Non-invasive identification of calendar and cyclic ageing mechanisms for lithium-titanate-oxide batteries
2021
Abstract Lithium-titanate-oxide (LTO) batteries are one of the most promising technologies for various types of future applications in electric mobility, stationary storage systems and hybrid applications with high-power demands due to their long cyclic stability and superior safety. This paper investigates the cyclic and calendar ageing of 43 same-typed LTO cells considering 16 different operation conditions under variation of state of charge (SOC), temperature, depth of discharge, cycle SOC range and current rate.
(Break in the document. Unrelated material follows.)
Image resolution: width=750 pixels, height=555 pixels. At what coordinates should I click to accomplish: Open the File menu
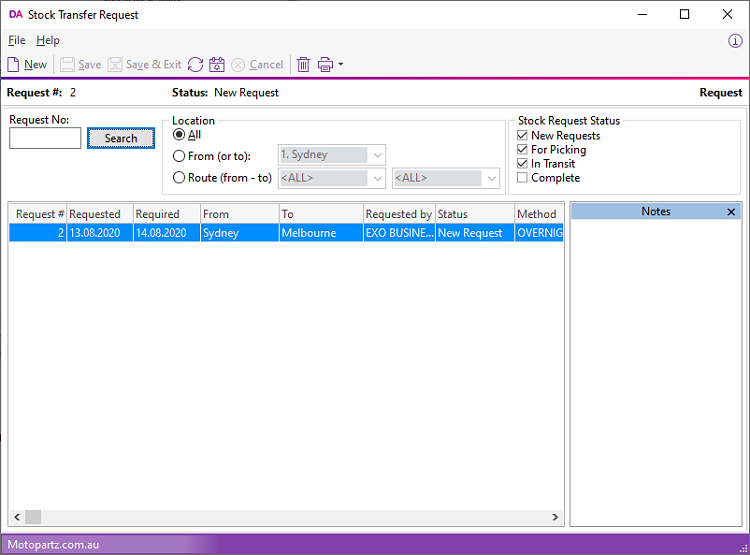16,41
The ageing results are presented and the relative shift in incremental capacity is analysed in order to detect degradation mechanisms, separate the influence of degradation enhancing parameters and attribute them to their origin source. Our results show that the cells exhibit a two-stage ageing mechanism with stagewise increasing degradation gradient. In the first ageing stage the anode is limiting the amount of extractable capacity while the capacity fade mainly results from cathode degradation. After a certain level of degradation is reached the cathode starts limiting the amount of extractable capacity, initiating the second ageing stage with stronger occurring capacity fading gradient. A capacity gain of up to 2.42% becomes visible for cells operated and stored in a range below 50% SOC. For these cells an extended three-stage ageing mechanism is shown to be more applicable. The degradation behaviour is then estimated using a machine learning approach based on a recurrent neural network with long short-term memory, for which the presented incremental capacity data is used as training input.